At GiveWell, we’re committed to understanding the impact of our grantmaking and improving our decisions over time. That’s why we’ve begun conducting “lookbacks”—reviews of past grants, typically two to three years after making them, that assess how well they’ve met our initial expectations and what we can learn from them.
We conduct lookbacks for two main reasons: accountability and learning. By examining both the successes and challenges of past grants and publishing those findings on our website, we aim to be transparent about the impact of donor funding. Systematically reviewing past grants also helps us identify ways to improve our decision-making. When lookbacks identify challenges, lower-than-expected impact, or key questions that we think we should have an answer to, we use these findings to adjust our approach to similar grants in the future or prioritize follow-up research. When lookbacks show higher-than-expected impact, that’s valuable, too—in those cases, we made the error of underestimating impact and might be granting too little to certain programs.
Lookbacks compare what we thought would happen before making a grant to what we think happened after at least some of the grant’s activities have been completed and we’ve conducted follow-up research. While we can’t know everything about a grant’s true impact, we can learn a lot by talking to grantees and external stakeholders, reviewing program data, and updating our research. We then create a new cost-effectiveness analysis with this updated information and compare it to our original estimates. There’s a lot we can’t know with certainty—like how many lives were saved because of a grant—but we believe these lookbacks teach us a lot about the quality of our past decisions and how to improve.

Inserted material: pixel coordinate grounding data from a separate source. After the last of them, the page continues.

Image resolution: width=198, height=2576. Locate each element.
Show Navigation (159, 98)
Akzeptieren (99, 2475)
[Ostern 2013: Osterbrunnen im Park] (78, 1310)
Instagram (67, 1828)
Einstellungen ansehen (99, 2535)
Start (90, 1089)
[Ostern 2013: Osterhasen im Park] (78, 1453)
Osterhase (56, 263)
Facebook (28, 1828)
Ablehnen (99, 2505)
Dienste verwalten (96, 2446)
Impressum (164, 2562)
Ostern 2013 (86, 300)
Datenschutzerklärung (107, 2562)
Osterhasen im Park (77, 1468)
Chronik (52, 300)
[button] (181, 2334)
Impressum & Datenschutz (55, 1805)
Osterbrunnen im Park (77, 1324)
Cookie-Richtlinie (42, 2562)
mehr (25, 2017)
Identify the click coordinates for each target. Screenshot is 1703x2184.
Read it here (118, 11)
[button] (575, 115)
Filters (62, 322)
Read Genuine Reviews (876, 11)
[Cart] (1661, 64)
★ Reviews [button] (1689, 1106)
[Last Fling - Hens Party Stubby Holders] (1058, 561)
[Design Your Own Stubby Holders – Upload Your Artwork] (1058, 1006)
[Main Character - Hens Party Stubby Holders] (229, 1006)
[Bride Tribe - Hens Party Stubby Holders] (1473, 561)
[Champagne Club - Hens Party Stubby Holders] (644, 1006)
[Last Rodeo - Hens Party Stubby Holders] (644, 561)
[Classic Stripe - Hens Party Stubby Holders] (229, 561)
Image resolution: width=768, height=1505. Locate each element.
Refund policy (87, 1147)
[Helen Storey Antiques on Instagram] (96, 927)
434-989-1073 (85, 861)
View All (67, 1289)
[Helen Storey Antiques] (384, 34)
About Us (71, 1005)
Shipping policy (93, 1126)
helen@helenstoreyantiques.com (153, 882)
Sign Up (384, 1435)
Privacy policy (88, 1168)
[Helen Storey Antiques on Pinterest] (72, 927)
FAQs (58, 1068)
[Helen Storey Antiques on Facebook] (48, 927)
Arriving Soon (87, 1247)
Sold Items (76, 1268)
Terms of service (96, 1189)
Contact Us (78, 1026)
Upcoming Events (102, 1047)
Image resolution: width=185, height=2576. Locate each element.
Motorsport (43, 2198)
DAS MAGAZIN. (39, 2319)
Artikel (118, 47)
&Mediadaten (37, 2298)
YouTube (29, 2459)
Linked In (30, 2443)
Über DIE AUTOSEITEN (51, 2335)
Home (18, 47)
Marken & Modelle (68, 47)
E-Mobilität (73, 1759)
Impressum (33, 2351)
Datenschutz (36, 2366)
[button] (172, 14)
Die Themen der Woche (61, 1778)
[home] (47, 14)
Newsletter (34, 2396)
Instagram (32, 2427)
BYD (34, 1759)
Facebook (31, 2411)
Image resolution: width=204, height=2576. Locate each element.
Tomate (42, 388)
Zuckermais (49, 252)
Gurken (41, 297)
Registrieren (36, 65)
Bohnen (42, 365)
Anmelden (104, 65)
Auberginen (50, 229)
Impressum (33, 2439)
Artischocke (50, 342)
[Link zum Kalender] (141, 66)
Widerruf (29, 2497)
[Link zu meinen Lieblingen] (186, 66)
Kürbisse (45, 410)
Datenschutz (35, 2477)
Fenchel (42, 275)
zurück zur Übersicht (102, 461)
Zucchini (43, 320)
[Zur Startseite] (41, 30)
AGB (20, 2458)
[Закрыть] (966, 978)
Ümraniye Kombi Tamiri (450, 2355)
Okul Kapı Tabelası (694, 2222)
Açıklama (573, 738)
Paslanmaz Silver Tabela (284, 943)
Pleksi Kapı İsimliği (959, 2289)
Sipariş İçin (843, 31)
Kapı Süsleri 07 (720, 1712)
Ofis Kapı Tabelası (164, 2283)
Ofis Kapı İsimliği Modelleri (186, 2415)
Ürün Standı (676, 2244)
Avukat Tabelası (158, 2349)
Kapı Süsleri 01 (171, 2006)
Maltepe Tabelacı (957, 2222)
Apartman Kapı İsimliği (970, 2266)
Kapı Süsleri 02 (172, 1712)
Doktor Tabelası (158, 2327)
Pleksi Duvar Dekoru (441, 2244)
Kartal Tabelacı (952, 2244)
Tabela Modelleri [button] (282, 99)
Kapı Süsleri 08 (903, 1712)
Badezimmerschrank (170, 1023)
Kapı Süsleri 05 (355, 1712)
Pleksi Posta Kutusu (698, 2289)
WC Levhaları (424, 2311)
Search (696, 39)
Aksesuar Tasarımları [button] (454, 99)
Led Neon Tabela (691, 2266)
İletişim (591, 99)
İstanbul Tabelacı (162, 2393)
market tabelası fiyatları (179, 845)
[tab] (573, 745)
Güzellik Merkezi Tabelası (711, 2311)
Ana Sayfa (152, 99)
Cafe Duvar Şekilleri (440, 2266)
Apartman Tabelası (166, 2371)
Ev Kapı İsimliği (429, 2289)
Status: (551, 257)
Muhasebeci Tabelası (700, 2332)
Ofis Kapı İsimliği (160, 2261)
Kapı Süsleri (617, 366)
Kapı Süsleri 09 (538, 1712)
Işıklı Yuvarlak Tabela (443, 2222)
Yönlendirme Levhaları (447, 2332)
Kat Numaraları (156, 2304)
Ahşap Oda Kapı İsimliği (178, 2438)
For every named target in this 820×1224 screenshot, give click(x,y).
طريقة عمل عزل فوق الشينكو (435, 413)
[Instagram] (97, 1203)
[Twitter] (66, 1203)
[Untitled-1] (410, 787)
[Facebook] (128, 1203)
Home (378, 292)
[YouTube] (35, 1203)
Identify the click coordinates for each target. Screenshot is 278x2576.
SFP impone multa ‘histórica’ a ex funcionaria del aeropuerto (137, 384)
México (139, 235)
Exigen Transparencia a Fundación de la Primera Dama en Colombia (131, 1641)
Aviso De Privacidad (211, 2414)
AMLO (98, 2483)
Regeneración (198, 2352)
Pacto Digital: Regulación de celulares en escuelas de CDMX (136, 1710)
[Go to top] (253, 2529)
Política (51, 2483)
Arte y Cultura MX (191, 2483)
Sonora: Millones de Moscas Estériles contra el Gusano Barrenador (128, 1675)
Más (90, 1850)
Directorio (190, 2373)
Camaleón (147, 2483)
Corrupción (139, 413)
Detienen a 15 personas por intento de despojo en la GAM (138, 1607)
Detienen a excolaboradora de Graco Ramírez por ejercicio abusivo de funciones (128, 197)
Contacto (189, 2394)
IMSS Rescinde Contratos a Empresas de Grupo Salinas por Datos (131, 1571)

Lookbacks at two different scales
We recently completed our first two lookbacks: one reviewed all 10 of the grants we have made to New Incentives for childhood vaccination incentives in northern Nigeria (totaling $120 million), and the other reviewed a single $7.5 million grant to Helen Keller Intl for vitamin A supplementation expansion in Nigeria. We reviewed all New Incentives grants together since they implement the same program model with consistent implementation and data collection across the northern Nigerian states where they work. For Helen Keller, we focused on just one expansion grant rather than the entire portfolio we support, which would have been too complex for a single lookback. We selected these grants for our initial lookbacks because enough time had passed to observe meaningful outcomes, the findings could inform upcoming grant decisions, and the grants were large or otherwise important to our portfolio.